Um hospital inseguro

 

Referência em alta complexidade em especialidades como traumatologia, ortopedia, neurocirurgia, neurologia, oftalmologia e cirurgia geral, o Hospital Governador Celso Ramos é alvo de investigação do MPSC (Ministério Público de Santa Catarina). O órgão abriu três inquéritos para investigar a ausência de documentos, materiais e sistemas de segurança contra incêndios ou pânico no Hospital Celso Ramos, em Florianópolis, construído há 52 anos. E o mais grave: a falta de Habite-se.

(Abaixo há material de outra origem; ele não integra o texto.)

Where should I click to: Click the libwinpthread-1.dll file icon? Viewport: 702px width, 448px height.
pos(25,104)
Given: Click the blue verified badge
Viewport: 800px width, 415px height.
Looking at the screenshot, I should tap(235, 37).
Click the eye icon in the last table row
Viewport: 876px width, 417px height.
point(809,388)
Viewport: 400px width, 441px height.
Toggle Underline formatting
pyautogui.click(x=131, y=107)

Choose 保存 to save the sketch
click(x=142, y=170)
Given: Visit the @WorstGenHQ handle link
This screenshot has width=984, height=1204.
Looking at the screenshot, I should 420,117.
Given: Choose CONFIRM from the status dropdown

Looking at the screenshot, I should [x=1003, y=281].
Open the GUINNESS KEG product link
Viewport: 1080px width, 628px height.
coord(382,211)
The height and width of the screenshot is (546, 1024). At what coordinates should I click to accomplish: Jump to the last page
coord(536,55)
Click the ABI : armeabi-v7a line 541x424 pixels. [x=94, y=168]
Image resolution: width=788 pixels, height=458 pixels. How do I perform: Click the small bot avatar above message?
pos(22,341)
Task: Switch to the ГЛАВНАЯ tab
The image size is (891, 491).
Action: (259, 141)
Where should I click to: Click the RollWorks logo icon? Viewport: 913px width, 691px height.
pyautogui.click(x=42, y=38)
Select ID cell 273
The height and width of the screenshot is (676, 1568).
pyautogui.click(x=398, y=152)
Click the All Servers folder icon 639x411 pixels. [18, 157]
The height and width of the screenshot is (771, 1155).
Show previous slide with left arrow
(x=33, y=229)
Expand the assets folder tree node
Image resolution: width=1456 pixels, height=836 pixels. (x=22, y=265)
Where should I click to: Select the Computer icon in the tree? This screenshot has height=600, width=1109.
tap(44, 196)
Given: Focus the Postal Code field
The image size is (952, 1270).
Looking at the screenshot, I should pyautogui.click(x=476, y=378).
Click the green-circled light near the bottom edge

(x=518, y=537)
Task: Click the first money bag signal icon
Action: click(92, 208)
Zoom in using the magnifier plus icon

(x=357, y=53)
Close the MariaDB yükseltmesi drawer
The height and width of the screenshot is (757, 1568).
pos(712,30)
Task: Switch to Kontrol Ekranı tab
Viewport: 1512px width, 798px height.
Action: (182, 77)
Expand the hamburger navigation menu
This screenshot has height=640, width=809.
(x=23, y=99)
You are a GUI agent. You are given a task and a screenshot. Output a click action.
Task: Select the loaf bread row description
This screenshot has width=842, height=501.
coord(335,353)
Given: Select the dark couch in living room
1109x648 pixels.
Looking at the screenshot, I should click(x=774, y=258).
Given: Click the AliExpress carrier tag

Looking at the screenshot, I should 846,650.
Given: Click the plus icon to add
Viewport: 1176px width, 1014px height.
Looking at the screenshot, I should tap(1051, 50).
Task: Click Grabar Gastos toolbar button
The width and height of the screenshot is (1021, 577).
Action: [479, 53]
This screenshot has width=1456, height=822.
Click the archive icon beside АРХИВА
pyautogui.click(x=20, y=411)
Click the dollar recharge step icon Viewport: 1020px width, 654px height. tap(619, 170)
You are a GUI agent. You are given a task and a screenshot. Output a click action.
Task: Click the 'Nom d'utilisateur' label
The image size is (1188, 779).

Tecnicamente chamado auto de conclusão de obra, o Habite-se é uma certidão expedida pela prefeitura atestando que o imóvel está pronto para ser habitado e foi construído ou reformado conforme as exigências legais estabelecidas pelo município. É inaceitável que um hospital, que atende cerca de 16 mil pessoas por mês, funcione irregularmente. No final de setembro, uma sala pegou fogo e a emergência ficou fechada durante toda a manhã.

Na saúde, o cidadão, pagador de muitos impostos, espera que um bom sistema de atendimento mantido pelo poder público esteja à sua disposição quando for preciso. Em um momento de doença, o mínimo que se espera é ter um local confiável e seguro para ser atendido. Nesta situação, o Hospital Celso Ramos gera insegurança e medo nos pacientes. Há anos o SindSaúde alerta para os problemas na unidade de saúde. “Sucateado” e “bomba relógio” são duas citações fortes do sindicato. O governo do Estado precisa dar uma resposta rápida e eficiente aos catarinenses.